Comment by behnamoh

1 month ago

I couldn't care less, tbh. This speed is ridiculously high, to the point where tool calls, not inference, become the bottleneck.

Also, I'd rather run a large model at slower speeds than a smaller at insanely high speeds.

5 comments

behnamoh

spiderfarmer 1 month ago

You care enough to comment, so you could in fact have cared even less.

Also, the entire industry profits from the work that’s done at the bleeding edge. That’s the case in every industry.

menaerus 1 month ago

Well the thing is that the trajectory of people utilizing the models is only increasing so getting the most out of your HW becomes a particularly interesting optimization point for companies doing the inference at massive scale.

est 1 month ago

Have you considered parrallel processing? I always have 2-3 Cursor IDE open because I don't like wait either.

bob1029 1 month ago

Parallel tool calls do not work for my scenario. I can't ask a copy of my agent a question about something until a dependent call has resolved.
Tool use that changes the mode of the environment is a good example where you cannot go parallel.
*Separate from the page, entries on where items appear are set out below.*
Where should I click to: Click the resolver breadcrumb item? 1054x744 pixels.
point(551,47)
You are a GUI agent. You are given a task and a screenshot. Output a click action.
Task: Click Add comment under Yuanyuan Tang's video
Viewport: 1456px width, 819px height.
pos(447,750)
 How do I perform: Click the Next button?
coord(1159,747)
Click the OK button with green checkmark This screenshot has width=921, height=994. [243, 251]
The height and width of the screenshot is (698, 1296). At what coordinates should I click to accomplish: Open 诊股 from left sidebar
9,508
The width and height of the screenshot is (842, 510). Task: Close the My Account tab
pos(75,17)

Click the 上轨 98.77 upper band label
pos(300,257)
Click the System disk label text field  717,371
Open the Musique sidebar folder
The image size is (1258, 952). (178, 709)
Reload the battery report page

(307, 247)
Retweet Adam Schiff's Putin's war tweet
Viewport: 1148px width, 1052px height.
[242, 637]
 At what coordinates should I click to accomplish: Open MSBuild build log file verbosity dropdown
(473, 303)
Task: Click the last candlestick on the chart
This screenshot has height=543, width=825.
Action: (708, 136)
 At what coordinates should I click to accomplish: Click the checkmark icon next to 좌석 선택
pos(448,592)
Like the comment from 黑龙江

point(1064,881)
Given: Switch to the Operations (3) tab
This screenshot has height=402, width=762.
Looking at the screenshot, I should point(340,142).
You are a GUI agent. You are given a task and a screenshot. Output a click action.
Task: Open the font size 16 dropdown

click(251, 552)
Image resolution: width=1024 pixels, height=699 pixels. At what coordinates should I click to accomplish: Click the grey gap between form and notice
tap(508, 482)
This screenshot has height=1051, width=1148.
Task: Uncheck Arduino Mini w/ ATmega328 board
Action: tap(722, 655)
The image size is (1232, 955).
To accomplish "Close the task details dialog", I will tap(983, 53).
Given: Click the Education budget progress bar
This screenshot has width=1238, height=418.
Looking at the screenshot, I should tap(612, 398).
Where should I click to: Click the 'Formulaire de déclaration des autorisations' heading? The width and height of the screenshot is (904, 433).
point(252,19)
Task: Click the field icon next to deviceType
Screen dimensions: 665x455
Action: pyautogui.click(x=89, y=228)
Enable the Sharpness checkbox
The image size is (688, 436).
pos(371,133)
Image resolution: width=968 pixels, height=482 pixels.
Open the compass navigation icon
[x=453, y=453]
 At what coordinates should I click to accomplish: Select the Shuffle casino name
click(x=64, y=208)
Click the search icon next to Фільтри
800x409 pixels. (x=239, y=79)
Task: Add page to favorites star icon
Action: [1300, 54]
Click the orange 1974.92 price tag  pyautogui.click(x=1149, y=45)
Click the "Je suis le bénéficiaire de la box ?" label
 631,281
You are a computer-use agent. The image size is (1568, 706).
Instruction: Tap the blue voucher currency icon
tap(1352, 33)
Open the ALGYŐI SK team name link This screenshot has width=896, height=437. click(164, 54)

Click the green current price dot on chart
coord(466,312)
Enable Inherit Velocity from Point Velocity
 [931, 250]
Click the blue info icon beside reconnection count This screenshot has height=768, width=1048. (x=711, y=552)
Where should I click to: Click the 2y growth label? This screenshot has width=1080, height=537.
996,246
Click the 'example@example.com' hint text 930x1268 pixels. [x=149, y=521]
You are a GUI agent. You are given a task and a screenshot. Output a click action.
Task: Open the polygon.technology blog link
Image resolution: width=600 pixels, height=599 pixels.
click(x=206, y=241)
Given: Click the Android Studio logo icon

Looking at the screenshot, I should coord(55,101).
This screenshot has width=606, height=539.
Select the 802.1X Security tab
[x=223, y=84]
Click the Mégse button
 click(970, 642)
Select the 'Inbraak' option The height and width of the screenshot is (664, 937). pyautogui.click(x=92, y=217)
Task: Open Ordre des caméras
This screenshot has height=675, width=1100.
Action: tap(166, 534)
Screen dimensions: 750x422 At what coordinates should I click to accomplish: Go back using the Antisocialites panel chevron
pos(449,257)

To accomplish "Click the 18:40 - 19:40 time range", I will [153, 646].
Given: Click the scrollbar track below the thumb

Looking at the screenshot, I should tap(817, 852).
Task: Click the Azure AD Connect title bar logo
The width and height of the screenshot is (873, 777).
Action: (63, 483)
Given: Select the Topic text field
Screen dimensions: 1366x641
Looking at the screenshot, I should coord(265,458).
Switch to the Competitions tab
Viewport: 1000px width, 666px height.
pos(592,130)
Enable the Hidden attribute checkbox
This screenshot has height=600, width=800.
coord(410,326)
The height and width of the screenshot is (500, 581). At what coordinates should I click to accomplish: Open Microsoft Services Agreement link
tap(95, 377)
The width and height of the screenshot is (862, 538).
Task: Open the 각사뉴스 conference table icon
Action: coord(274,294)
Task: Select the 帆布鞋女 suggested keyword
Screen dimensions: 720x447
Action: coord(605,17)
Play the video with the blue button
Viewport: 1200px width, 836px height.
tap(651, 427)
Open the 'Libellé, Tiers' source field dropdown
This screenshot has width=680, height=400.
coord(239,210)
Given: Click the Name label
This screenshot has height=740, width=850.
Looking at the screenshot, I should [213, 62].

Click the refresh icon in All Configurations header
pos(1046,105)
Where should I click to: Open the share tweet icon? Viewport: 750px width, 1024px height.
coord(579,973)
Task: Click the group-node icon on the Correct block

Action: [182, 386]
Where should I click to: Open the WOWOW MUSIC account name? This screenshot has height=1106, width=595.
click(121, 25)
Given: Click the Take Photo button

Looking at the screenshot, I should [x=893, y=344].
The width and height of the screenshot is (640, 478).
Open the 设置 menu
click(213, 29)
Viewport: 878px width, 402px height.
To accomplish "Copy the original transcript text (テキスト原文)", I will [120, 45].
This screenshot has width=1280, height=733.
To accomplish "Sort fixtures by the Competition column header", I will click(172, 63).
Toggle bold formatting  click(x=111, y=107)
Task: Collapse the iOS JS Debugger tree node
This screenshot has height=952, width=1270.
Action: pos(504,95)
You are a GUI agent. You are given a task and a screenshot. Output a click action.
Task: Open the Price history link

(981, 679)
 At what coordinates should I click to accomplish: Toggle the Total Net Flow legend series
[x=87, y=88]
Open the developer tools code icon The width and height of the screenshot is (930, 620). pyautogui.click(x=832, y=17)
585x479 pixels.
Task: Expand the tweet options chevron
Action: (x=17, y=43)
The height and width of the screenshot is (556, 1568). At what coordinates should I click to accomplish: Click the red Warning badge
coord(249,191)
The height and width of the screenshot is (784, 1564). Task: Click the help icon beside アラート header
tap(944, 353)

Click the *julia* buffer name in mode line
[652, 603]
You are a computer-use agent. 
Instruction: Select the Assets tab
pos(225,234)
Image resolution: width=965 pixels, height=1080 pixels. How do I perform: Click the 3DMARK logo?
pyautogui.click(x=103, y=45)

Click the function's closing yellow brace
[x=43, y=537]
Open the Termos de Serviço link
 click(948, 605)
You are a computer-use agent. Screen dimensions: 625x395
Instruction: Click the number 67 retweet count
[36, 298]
I've built a recursive agent that can run a Unity editor and I can't just blindly run whatever it wants in parallel or combos like SwitchScene -> GetSceneOverview won't interleave correctly. You'll wind up with 15 calls that loop over every scene and then you grab the overview from the last scene you switched to 15 times.
There are ways to hack around it a bit, but at some level the underlying narrative does need to be serialized or you'll be wasting an incredible amount of resources.
Depth-first search doesn't guarantee the best solution, but on average it's guaranteed to find a solution faster than breadth-first search. It's worth waiting for those dependent calls and going super deep if you want some reasonable answer quickly.